◆ Extrait de page
_____

Lassée de se dire, en son for intérieur, qu’après tout, il est normal que les hommes aient de meilleures conditions d’exercice de leur sport préféré, la demoiselle est allée voir le Conseil national des femmes de Luxembourg pour entreprendre des démarches auprès de la FLF, voir des députés du pays. Persuadée notamment, et sûrement à raison, que les footeuses du pays n’ont pas la parité qu’elles méritent.

Licenciée depuis l’âge de 14 ans au FC Mamer, Sabrina Castello dirige aujourd’hui la meilleure défense de la Ligue 1 féminine, celle de Mamer, actuel 2e du championnat derrière Junglinster et qui n’a encaissé que neuf buts en autant de rencontres. Mais aller reconquérir un titre de championne qui échappe au club depuis 2009 n’est plus suffisant à ses yeux. Dans une lettre expédiée cette semaine aux médias, elle fait état de sa volonté de voir le football féminin conquérir enfin une légitimité au Grand-Duché et atteindre à une égalité de droits avec celui des hommes. En tout cas, tendre vers une égalité. « Voilà un combat qui s’annonce long et difficile », indique-t-elle dans ce courrier. Elle a commencé ici…

> Il y a eu un instant déclic dans votre démarche ?

Sabrina Castello : Oui. On en parle comme cela, toutes, dans le vestiaire, régulièrement. Et c’est une situation qu’on a toutes acceptée, cette inégalité entre foot féminin et foot masculin. Mais un jour, j’en discutais avec un gars qui n’y connaît rien. Déjà, cela m’avait agacée qu’il me dise « Ah bon, il y a du foot féminin au Luxembourg ? », mais quand je lui ai expliqué que nous ne touchions rien niveau argent, qu’il fallait même qu’on trouve nos sponsors nous-mêmes, quand j’ai vu sa réaction et qu’il m’a dit « ce n’est pas normal ! », là, je me suis dit que si même un mec était choqué de la situation, c’est qu’il fallait que cela change !

> Partons du début, pour ceux qui ne connaissent pas le mode de fonctionnement du football féminin. Vous dites « trouver nos sponsors nous-mêmes »…

… (Elle coupe) Cela veut dire nous-mêmes. L’inégalité a toujours été là : les hommes touchent des salaires, des primes. Pas nous. Et quand je parle des sponsors, je vais vous donner un exemple tout simple : quand on a des chaussettes trouées à Mamer, si on veut les changer, on doit trouver l’argent nous-mêmes. Alors on cherche qui pourrait accepter de nous donner de l’argent. Un oncle d’une joueuse qui a un magasin peut-être ?

> Dans tous les clubs ?

Je ne veux pas me prononcer, je ne connais pas la situation des autres. Mais nous, on a un président (NDLR : Guy Dauphin) qui vient voir tous nos matches, qui passe parfois aux entraînements, bref, qui est toujours présent, au moins moralement. Mais là, on a envie de lui dire qu’on a besoin de plus. En clair, on nous dit : « On a de l’argent pour les hommes, mais pas pour vous. » En 2009, nous avions édité un calendrier que nous avions vendu à 1 500 exemplaires, récoltant 11 000 euros, dans l’espoir de partir jouer la Coupe d’Europe si nous nous étions qualifiées. Sinon, comme les autres années, on n’y serait pas allé !

_____

◆ Extrait source
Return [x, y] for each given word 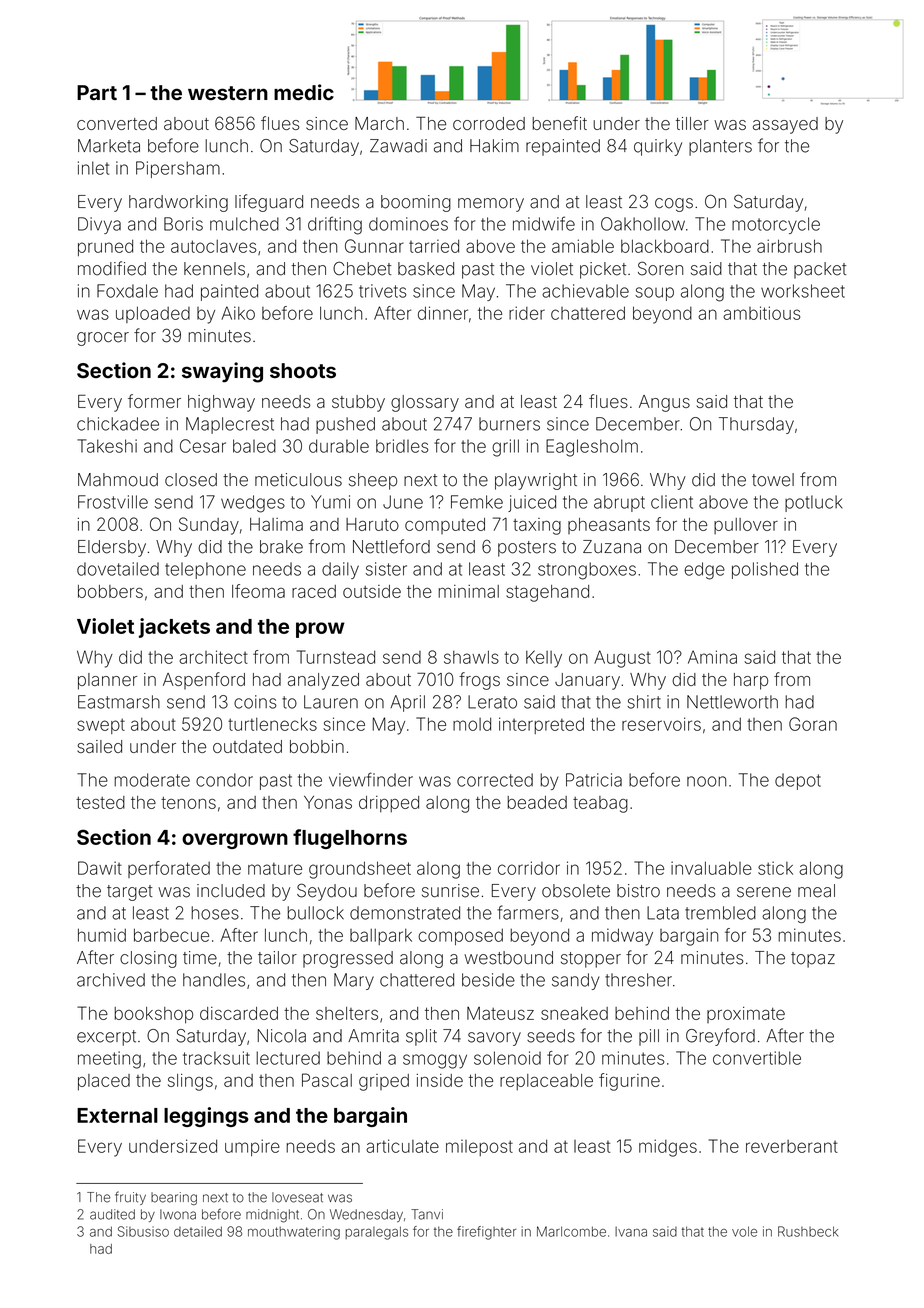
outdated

_____

◆ Exercice proposé
Indiquez, d'après l'extrait de page, la somme récoltée grâce à la vente du calendrier édité en 2009.

◆ Tâche accomplie
11 000 euros.